**THE RECORDS:**
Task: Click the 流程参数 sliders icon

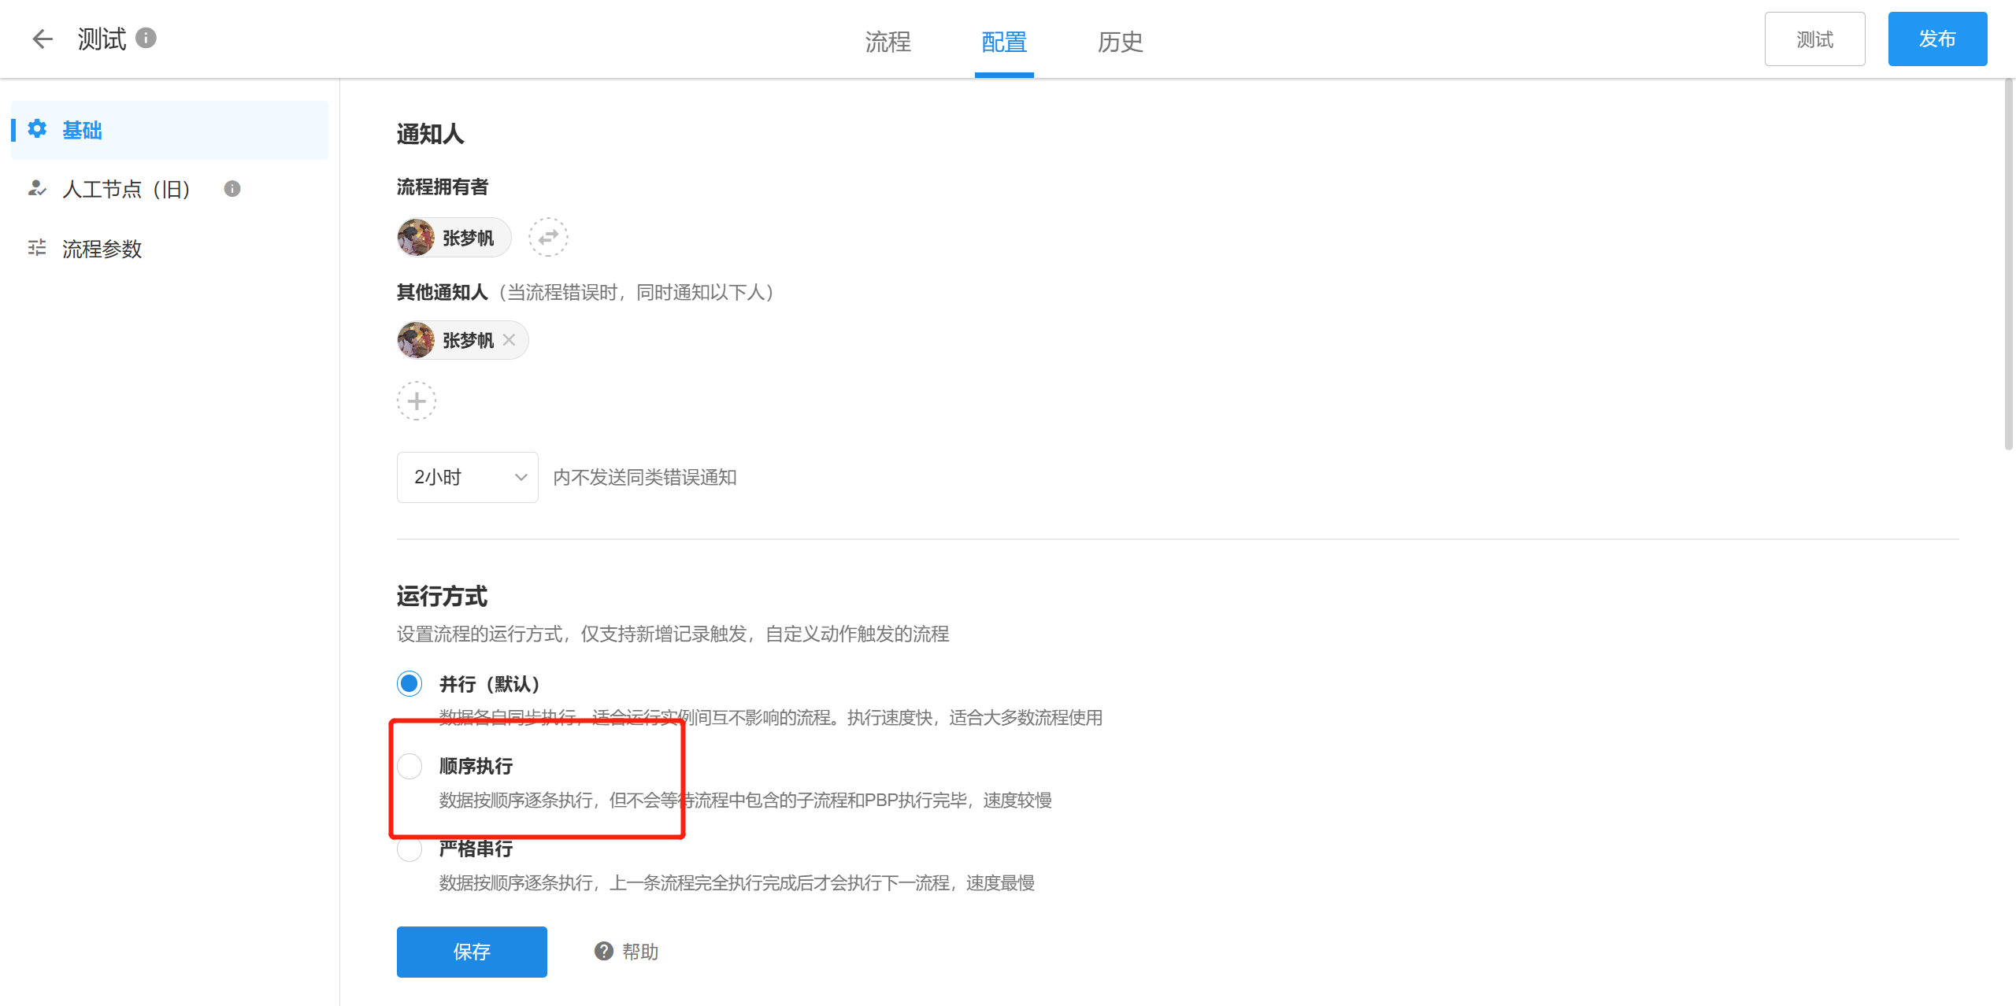Action: pos(37,249)

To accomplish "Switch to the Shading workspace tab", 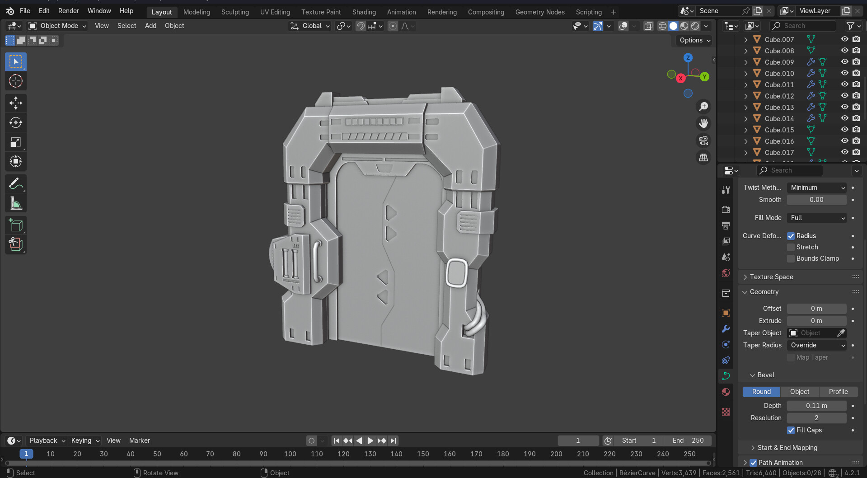I will (364, 12).
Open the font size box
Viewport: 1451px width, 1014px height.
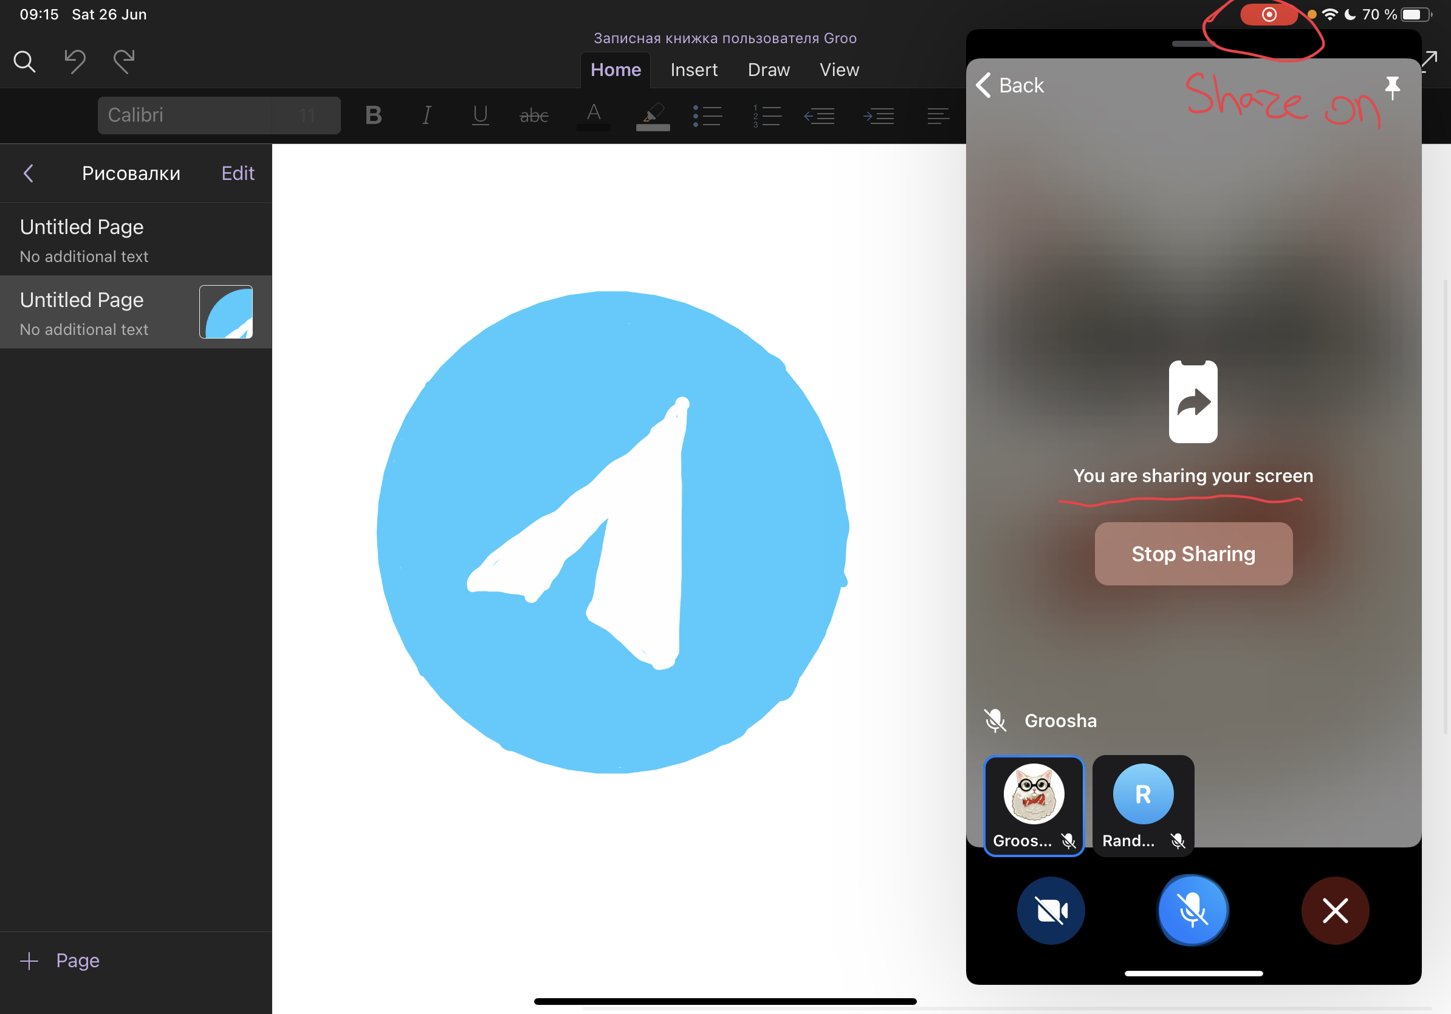(307, 115)
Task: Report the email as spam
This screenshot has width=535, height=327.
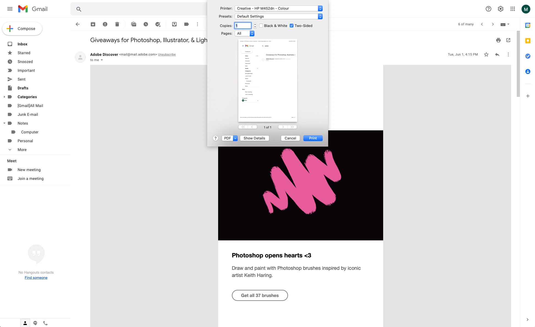Action: tap(105, 24)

**PROMPT:**
Could you write out exactly the lines from the line containing "Task: Report the email as spam" to the end of the material, and nothing else? No pictures belong in the copy.

**ANSWER FOR THE TASK:**
Task: Report the email as spam
This screenshot has width=535, height=327.
Action: tap(105, 24)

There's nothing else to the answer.